Passage below:
We all know the old adage healthy body…. healthy mind… but is there a link between physical fitness and financial fitness?
Have you ever woken up in the middle of the night worrying about your finances and you just can’t get back to sleep?
Feeling stressed and overwhelmed can cause digestive issues, tension headaches, and an increased risk of heart attack and strokes. Not only does it directly cause issues with your health, but can also lead to an increase in stress-eating, drinking alcohol and smoking – all of which exacerbate both physical and financial issues.
We know the benefits of a good exercise regime. Exercise helps improve your mood, your focus, and most notably your brain’s capacity to function. It helps to combat depression, Alzheimer’s disease and dementia.
Long term goals are hard
If we know that following a healthy and active lifestyle has all these positive effects why aren’t we all doing it? If we know the benefits of budgeting and saving for a financially secure retirement, why are we all not doing it?
It’s because long term goals are hard. We need a short-term focus like a brisk walk for 20 minutes, four times a week. We build up our strength and resilience and start stretching ourselves further from there.
End of Passage.
* Task directions: From the passage on physical and financial fitness, please list every condition that exercise is said to help combat.
Input data below:
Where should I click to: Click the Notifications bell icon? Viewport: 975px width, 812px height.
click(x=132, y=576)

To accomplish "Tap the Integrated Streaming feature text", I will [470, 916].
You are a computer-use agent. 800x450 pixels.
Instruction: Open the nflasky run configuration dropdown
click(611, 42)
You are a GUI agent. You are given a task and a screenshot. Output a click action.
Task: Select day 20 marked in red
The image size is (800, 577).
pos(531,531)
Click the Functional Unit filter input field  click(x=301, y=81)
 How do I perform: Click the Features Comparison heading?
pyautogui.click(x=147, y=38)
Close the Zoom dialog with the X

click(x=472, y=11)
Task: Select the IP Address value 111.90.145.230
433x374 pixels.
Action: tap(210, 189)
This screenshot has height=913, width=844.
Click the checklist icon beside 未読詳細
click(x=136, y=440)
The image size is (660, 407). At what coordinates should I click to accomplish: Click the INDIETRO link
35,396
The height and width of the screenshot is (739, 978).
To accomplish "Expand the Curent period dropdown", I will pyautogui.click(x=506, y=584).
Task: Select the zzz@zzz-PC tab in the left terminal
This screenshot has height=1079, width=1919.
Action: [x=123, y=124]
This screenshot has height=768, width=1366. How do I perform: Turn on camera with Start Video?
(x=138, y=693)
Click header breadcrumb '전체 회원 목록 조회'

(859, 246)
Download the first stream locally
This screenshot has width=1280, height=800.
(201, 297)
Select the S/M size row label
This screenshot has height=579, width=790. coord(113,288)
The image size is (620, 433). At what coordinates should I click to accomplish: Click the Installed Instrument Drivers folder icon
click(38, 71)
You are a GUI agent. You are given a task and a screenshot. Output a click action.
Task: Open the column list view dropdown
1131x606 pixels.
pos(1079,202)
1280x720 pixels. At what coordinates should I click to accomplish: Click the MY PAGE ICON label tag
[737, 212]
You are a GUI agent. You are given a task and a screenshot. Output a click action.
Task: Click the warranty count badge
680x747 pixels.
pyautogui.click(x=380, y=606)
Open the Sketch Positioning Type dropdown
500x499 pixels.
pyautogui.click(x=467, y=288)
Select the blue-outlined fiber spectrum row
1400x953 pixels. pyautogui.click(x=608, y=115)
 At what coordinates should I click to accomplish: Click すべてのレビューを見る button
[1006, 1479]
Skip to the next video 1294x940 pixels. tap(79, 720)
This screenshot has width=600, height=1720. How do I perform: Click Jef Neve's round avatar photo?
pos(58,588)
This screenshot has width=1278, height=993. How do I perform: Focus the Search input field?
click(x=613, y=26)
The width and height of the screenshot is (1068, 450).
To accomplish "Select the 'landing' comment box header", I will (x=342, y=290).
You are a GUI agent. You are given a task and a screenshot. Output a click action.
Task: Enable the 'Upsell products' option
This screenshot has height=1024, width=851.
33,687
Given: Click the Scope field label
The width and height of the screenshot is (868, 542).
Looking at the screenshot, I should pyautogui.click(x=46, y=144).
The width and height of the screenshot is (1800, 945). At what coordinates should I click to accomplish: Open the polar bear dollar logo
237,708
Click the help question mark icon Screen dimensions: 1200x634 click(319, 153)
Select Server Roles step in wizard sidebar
End of Input data.
* The answer: Depression, Alzheimer's disease, dementia